Alternatively, Kirk's counsel requested that the trial court order Kirk to cooperate with him. Thereafter, the trial court issued a ruling, denying Kirk's counsel's motion to withdraw, stating that "[t]he court does not provide indigent counsel assignments, but simply refers indigent defendants to the corporation contracted to provide indigent counsel services for Union County. Whomever is assigned by the indigent corporation is not `assigned' by this court." (May 11, 2006 Journal Entry, p. 1).
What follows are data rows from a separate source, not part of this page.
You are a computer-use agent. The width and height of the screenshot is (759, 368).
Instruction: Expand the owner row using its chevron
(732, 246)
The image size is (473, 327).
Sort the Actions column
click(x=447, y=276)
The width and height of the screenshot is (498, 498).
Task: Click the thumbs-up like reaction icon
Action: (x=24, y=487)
The trial court continued that, if CIUC did appoint new counsel, the trial would still proceed on June 7, 2006, as scheduled. Further, the trial court provided that it believed "that it would be poor policy to allow any defendant to replace an assigned counsel at defendant's whim, since once that policy is established, there is nothing to prevent a defendant to delay a case by making that demand. That would be contrary to the orderly disposition of pending criminal cases." (May 11, 2006 Journal Entry, p. 3).

{¶ 22} On May 12, 2006, Kirk filed a letter with the trial court, asserting that the letter was a motion to dismiss based on a violation of his right to a speedy trial and a violation of the statute governing service of indictments. Regarding his indictment, Kirk alleged that he did not receive a copy one or more days before his arraignment as required by statute, but instead had been read the indictment during the video arraignment. Kirk also alleged that he did not receive a time-stamped copy of his indictment until May 9, 2006. Kirk also requested a hearing on the *11 matter and reiterated that he did not wish to waive his right to a speedy trial. The trial court never responded.
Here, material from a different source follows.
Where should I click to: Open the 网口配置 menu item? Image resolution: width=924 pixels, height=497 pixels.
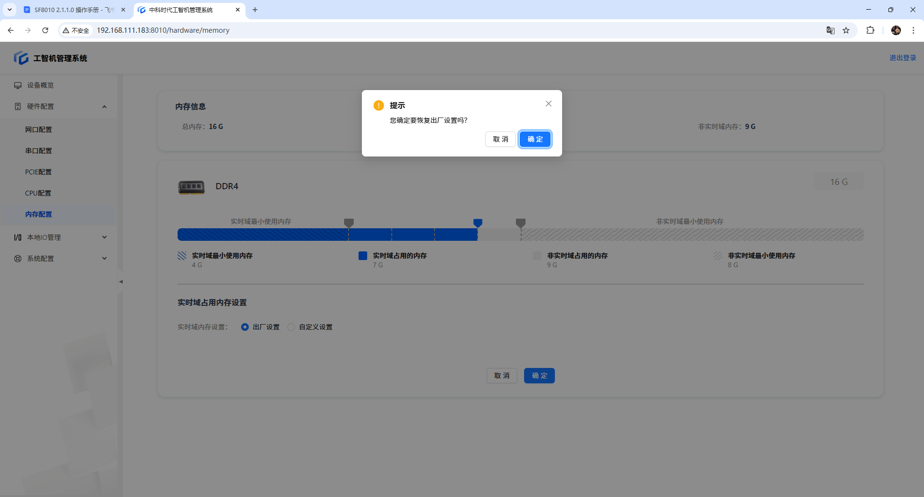[x=39, y=130]
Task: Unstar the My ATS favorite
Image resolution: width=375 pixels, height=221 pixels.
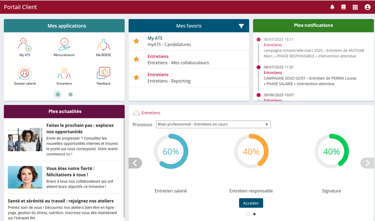Action: point(136,41)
{¶ 23} On May 18, 2006, Kirk sent a letter to CIUC requesting appointment of new counsel.

{¶ 24} On May 21, 2006, CIUC responded that its "contract with Union County states that [it] will appoint attorneys to represent indigent defendants upon referral by the county courts. [CIUC has] done that in this case. Before [CIUC] could reappoint counsel, [it] would need another referral from the Court. The Court has refused to do that." (CIUC Letter, p. 1). CIUC further stated that Kirk's counsel was a "very competent defense counsel. The only issue here is that you have refused to speak with him in order to prepare your defense. Your refusal to speak with [counsel] does not create good cause to appoint a new attorney." (CIUC Letter, p. 1).
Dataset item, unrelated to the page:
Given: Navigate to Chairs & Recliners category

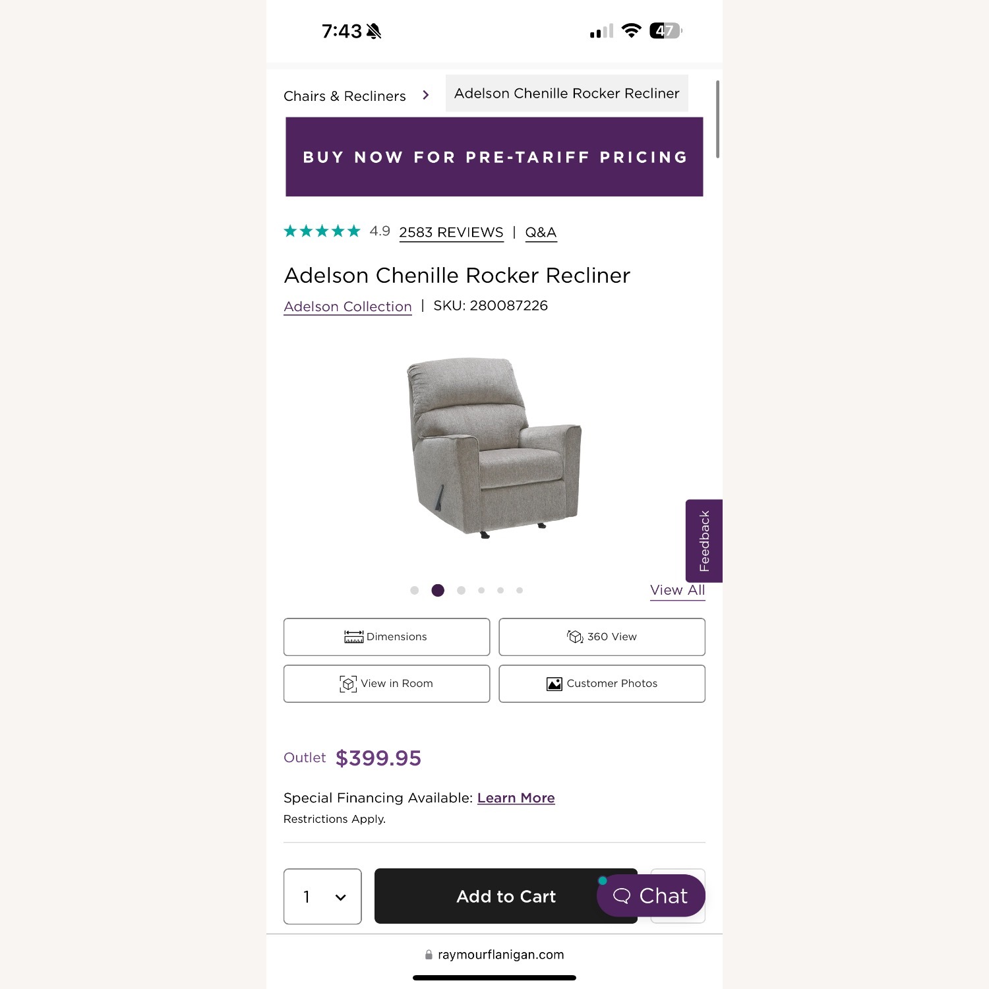Looking at the screenshot, I should tap(344, 96).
{¶ 25} On May 22, 2006, Kirk filed a letter with the trial court asserting that he was amending his May 12, 2006, letter moving to dismiss. The purpose of the amendment was to allege a violation of Crim.R. 7(A), dealing with an accused's waiver of the right to an indictment.

{¶ 26} On May 23, 2006, Kirk filed a letter with the trial court, again requesting a dismissal of his case based on improper service of his indictment and alleging that he was being unlawfully detained. The trial court never responded. *12

{¶ 27} On May 24, 2006, Kirk filed a letter with the trial court addressed to the trial court judge, responding to the trial court's May 11, 2006, journal entry denying his counsel's motion to withdraw. Kirk indicated that he was forced to represent himself; that he did not trust his counsel's advice and would not accept it; and, that he was prepared to represent himself at the trial. The trial court never responded.

{¶ 28} On May 31, 2006, Kirk filed three letters with the trial court, the first of which requested that the State forward to him any evidence or statements that it intended to use against him at the trial. The second letter requested that subpoenas be issued to listed witnesses. The final letter moved for an exclusion of former testimony under Evid.R. 804(1) and Evid.R. 403(A). The trial court never responded.

{¶ 29} On June 2, 2006, the State filed a memorandum in response to Kirk's May 9, 2006, letter requesting dismissal, asserting that Kirk was properly served with his indictment and arraigned as required by statute. Additionally, the State requested that the trial court strike any pro se motions submitted by Kirk given he had representation. The trial court never responded.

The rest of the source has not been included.